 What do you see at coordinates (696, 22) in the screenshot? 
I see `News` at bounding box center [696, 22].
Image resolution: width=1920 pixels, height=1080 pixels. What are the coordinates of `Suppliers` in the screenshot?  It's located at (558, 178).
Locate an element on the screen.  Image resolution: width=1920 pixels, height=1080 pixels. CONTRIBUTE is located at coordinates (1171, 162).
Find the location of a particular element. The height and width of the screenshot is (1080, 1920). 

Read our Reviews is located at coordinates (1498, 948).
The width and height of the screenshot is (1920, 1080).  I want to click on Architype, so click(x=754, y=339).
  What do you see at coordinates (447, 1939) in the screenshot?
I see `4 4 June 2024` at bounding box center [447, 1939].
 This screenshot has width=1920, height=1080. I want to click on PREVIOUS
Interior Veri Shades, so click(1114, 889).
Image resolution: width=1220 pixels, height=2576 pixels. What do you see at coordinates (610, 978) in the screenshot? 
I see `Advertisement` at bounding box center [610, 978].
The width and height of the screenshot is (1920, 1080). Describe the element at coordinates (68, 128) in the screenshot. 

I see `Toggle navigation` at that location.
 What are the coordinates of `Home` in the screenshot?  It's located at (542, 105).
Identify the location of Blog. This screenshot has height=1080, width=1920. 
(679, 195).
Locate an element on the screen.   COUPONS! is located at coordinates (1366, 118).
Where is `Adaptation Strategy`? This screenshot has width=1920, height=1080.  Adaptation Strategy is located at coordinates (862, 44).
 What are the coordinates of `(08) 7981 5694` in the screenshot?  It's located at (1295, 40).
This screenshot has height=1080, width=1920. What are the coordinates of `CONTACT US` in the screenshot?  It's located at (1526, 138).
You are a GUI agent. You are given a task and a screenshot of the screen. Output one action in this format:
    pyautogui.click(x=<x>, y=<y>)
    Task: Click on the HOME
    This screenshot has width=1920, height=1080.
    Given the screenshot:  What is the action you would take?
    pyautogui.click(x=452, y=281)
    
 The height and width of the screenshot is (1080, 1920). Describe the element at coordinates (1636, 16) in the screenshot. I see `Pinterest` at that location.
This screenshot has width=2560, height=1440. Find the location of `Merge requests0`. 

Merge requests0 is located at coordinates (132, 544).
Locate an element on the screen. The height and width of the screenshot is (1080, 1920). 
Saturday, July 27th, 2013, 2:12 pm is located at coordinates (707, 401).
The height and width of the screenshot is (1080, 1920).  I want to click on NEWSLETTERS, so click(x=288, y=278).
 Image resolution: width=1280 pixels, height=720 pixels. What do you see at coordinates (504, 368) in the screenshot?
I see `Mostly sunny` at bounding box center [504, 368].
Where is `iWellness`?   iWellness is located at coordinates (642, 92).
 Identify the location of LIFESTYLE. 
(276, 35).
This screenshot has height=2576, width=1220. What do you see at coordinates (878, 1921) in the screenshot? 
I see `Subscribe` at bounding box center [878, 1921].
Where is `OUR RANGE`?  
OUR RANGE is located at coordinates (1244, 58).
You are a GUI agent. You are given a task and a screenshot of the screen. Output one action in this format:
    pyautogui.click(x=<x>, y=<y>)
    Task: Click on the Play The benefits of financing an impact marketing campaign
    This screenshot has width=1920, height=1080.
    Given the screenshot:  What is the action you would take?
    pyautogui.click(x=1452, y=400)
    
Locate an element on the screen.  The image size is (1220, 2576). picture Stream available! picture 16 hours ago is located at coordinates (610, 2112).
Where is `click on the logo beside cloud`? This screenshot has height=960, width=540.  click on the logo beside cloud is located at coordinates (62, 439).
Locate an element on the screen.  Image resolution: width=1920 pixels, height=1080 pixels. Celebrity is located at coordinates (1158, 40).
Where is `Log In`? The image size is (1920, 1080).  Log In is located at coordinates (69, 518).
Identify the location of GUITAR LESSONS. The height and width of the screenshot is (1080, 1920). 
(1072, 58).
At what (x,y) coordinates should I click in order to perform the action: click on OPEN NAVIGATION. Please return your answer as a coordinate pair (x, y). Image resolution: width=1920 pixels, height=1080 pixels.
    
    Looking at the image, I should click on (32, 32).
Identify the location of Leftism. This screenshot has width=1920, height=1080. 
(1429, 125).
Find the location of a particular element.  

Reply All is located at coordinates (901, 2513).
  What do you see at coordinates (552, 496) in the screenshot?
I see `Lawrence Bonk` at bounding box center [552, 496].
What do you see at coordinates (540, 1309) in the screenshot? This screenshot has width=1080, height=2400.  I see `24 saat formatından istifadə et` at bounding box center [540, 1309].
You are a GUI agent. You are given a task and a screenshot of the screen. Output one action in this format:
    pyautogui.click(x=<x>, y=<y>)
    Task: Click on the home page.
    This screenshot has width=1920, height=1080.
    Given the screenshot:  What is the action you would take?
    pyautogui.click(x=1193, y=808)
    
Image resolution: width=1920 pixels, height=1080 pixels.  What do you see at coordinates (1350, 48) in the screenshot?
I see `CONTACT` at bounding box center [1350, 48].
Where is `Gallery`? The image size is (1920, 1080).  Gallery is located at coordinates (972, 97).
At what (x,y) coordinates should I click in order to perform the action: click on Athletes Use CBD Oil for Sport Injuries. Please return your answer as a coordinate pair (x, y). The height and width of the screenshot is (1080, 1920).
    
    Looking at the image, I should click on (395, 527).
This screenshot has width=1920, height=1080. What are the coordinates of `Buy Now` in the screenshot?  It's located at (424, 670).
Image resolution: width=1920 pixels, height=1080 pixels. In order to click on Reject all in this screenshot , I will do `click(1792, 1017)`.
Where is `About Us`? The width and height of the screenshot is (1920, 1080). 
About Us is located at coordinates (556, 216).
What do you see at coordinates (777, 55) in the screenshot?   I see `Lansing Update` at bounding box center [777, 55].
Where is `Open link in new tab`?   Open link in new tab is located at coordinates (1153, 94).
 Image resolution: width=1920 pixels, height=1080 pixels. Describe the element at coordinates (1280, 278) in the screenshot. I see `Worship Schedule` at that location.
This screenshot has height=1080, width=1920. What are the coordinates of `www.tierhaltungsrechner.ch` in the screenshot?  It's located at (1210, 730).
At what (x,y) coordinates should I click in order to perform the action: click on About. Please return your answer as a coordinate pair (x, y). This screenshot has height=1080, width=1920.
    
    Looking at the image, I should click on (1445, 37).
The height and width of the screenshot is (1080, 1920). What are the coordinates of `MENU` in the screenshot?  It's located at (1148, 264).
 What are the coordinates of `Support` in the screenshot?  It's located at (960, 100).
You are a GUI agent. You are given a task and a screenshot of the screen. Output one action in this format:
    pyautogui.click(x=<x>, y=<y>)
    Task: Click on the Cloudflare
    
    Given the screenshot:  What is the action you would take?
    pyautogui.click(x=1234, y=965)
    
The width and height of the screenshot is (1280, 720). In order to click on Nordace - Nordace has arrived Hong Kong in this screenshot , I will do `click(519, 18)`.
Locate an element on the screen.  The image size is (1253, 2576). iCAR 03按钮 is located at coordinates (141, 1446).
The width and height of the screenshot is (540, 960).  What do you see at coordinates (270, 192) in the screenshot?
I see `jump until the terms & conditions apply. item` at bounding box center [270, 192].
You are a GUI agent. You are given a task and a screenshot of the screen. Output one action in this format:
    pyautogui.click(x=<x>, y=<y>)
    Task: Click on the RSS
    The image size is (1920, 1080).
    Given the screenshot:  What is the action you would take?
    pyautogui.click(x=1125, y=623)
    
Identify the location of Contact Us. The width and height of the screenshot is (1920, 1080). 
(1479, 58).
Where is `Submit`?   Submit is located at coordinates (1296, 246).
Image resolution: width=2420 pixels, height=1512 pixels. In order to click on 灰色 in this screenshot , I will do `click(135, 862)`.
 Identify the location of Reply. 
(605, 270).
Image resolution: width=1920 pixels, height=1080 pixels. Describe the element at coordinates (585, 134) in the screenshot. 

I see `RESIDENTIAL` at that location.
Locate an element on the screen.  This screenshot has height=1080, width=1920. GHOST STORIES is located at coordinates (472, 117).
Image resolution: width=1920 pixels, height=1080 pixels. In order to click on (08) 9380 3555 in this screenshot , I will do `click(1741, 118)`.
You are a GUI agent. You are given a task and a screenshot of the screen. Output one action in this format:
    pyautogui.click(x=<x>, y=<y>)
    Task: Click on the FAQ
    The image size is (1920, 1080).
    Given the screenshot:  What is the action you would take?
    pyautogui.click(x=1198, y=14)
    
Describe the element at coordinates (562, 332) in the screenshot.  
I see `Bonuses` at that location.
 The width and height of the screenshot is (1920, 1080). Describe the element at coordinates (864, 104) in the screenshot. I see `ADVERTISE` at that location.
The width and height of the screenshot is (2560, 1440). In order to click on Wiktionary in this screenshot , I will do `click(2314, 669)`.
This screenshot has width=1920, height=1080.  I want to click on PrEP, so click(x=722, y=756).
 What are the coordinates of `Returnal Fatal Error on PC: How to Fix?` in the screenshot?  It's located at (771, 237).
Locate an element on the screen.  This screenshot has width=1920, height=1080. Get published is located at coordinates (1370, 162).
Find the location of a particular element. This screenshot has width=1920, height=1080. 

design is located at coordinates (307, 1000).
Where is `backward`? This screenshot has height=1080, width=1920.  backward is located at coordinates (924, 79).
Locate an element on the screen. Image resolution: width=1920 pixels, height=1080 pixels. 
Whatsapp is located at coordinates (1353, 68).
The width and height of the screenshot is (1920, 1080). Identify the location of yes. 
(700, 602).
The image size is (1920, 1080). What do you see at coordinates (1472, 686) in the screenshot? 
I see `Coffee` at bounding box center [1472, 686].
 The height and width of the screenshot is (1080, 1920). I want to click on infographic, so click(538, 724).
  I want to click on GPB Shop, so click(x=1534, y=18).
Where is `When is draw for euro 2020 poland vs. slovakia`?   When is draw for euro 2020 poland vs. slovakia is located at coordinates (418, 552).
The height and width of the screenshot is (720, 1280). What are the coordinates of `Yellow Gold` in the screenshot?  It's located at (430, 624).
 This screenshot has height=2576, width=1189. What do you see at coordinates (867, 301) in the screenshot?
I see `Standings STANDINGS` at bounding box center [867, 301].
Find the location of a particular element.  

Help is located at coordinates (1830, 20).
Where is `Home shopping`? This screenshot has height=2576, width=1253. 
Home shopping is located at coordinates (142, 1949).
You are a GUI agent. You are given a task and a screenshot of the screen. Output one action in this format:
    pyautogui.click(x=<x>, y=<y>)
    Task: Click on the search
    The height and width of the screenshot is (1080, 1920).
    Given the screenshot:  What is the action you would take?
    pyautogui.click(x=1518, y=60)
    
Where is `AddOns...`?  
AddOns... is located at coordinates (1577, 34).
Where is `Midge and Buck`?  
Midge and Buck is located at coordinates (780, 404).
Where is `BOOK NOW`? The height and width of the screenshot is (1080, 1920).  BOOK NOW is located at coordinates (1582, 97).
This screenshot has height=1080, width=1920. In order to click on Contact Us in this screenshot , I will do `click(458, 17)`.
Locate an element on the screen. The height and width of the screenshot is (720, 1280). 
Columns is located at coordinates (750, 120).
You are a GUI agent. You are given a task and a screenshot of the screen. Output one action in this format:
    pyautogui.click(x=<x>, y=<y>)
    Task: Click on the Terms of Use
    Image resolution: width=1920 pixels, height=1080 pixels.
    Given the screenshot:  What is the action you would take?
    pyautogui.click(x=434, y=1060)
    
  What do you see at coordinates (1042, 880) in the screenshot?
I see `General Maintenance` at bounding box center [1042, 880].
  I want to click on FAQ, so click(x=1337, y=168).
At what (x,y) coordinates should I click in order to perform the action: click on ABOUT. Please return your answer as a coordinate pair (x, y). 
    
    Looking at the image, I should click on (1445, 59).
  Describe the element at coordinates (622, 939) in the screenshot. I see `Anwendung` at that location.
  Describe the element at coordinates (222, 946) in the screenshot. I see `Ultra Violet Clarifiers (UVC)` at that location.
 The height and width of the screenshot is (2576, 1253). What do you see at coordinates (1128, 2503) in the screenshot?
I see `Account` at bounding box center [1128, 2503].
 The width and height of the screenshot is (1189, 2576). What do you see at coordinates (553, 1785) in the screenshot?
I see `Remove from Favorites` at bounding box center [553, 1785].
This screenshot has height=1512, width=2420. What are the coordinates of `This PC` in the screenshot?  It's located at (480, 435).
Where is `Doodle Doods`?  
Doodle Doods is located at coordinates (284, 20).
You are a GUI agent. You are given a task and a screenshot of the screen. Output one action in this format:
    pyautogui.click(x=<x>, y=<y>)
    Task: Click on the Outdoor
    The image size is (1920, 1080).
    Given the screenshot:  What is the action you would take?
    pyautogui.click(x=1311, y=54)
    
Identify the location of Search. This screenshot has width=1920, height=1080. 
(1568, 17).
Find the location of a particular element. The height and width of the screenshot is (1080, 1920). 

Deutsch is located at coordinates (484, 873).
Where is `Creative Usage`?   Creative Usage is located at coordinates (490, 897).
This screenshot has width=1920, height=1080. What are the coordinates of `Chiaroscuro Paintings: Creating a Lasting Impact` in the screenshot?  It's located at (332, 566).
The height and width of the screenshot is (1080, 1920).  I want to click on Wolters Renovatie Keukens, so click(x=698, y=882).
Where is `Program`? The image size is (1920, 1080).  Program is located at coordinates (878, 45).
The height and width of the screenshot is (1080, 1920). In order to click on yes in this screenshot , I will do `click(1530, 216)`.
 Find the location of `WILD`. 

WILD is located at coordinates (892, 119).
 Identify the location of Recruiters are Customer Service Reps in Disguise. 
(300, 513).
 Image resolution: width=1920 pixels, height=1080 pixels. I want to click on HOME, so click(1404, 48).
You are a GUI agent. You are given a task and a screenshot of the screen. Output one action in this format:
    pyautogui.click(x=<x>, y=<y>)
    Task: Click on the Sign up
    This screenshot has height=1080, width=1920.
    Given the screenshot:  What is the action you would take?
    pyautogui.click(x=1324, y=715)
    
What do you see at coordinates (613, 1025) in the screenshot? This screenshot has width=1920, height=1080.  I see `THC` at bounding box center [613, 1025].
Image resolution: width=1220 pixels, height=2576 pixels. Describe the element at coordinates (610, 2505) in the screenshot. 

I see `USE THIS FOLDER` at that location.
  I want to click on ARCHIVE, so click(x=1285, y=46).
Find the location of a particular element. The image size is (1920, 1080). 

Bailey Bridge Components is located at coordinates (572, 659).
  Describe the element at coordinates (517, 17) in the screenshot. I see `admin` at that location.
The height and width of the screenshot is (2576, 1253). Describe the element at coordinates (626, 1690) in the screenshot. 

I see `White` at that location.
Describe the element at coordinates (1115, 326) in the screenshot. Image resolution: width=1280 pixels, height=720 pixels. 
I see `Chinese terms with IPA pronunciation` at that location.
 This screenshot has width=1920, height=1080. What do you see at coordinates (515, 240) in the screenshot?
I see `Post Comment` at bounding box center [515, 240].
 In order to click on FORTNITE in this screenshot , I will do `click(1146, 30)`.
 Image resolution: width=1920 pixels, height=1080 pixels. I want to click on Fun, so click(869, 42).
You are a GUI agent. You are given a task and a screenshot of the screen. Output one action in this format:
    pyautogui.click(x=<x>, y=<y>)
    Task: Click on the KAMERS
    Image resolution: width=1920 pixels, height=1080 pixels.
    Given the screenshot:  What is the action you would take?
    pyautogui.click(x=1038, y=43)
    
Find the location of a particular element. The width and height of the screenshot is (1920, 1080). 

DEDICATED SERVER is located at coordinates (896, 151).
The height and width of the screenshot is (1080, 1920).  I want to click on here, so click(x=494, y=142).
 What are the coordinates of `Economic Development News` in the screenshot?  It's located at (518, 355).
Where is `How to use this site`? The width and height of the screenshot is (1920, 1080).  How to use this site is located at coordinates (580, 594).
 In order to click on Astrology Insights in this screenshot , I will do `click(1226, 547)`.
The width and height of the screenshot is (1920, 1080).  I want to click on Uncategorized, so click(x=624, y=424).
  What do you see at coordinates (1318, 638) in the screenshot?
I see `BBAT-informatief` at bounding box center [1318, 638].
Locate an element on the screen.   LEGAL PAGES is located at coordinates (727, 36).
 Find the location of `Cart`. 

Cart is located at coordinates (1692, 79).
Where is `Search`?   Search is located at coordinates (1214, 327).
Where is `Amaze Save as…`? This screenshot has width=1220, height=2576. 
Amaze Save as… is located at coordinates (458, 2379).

**Prompt:**
Format the lines above as a numbered list, from the first line through the one containing "center [696, 22].", with both ends included and blank lines left out.

**Solution to this exercise:**
1.  What do you see at coordinates (696, 22) in the screenshot? 
2. I see `News` at bounding box center [696, 22].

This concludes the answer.